In Figure 2F, sequence (+/-) is used to represent the sense and antisense sequences. Sequence (+/-) = 0 and sequence (+/-) = 1 are used to represent the sequence with C in C12815T and T in C12815T, respectively. In sequence (+) = 0, the enzyme with the recognition site CCCG is provided in detail for a noncommercial enzyme, i.e. NcuII and Sth132I. In sequence (-) = 0, enzymes with recognition sites CYCGRG and RGCB are provided for commercial enzymes like Ama87I, AvaI, BmeT110I, BsiHKCI, BsoBI, Eco88I. Noncommercial enzymes can be shown in detail via a hyperlink. The results shown in the figures suggest that the same SNP (= 0) shown in sense and antisense strands can correspond to different RFLP enzymes. In the sequence (+/-) = 1, enzymes with recognition sites ACGT and TCNGA are provided for commercial enzymes like HpyCH4IV, MaeII, TaiI, Hpy188I, and noncommercial enzymes can again be shown in detail by clicking on a hyperlink. The results for the sequence (+/-) = 1 suggest that under some circumstances the RFLP enzymes in both sense and antisense strands can be identical. Similar functions can be displayed for mismatched primers, except that only the sense strand is presented (not shown in the figures, please check results on the V-MitoSNP website).

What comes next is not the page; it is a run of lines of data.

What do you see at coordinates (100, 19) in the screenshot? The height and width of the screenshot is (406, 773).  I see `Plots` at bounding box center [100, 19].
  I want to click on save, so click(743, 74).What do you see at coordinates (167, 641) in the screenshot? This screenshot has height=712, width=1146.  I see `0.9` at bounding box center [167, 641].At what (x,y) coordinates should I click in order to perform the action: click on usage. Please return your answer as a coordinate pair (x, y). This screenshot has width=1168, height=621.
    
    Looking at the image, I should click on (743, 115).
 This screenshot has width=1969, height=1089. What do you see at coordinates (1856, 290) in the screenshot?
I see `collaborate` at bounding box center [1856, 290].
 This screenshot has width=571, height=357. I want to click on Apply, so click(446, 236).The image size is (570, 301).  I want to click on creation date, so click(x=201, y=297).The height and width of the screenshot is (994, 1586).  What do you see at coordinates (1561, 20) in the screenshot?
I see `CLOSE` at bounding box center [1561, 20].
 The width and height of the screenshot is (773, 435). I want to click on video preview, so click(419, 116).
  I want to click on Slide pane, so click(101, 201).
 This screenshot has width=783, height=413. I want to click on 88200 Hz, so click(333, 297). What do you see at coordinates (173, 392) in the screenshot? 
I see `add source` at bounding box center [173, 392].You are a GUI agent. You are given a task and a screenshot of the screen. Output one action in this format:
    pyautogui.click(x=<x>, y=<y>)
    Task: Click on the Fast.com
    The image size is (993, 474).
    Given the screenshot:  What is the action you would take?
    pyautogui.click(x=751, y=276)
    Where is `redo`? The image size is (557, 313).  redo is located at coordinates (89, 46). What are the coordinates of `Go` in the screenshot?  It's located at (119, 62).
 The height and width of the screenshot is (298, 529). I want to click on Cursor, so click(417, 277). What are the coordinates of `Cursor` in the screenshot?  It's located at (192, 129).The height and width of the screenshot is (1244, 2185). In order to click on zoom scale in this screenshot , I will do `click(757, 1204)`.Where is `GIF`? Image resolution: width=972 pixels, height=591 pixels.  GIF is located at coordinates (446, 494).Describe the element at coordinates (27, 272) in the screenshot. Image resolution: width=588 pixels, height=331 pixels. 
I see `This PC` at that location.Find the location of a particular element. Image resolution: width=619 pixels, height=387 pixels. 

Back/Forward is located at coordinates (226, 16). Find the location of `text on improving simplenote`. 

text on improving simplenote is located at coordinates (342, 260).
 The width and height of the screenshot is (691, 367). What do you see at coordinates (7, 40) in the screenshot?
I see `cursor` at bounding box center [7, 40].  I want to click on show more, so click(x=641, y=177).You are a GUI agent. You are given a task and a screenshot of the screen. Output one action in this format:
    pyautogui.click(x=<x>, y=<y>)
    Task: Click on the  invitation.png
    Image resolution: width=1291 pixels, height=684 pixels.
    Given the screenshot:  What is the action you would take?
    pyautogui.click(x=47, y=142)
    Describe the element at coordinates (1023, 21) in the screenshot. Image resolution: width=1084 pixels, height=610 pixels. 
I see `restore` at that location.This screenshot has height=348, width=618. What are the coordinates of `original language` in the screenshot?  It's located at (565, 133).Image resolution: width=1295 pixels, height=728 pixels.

The virtual RFLP pattern after the in silico enzyme digestion is dependent on the sequence trait, meaning the sense or antisense strands. In Figure 2F, V-MitoSNP provides two kinds of virtual gel patterns for the sequence (+/-) = 0 and the sequence (+/-) = 1. The in silico PCR-RFLP can be prepared and analyzed by in silico electrophoresis, which shows the genotype and the corresponding PCR-RFLP length pattern. The obtained virtual gel patterns and electrophoresis results facilitate RFLP genotyping enormously, since they contain information about the digested fragment length and the corresponding SNP genotypes. Information for both commercial and non-commercial restriction enzymes is provided for recognition sites with and without degenerated nucleotides. The results shown in Figure 2B~2F are also typical for output formats of a data search and of a range and sequence search, both of which are not shown in the Figures 3 and 4 for brevity.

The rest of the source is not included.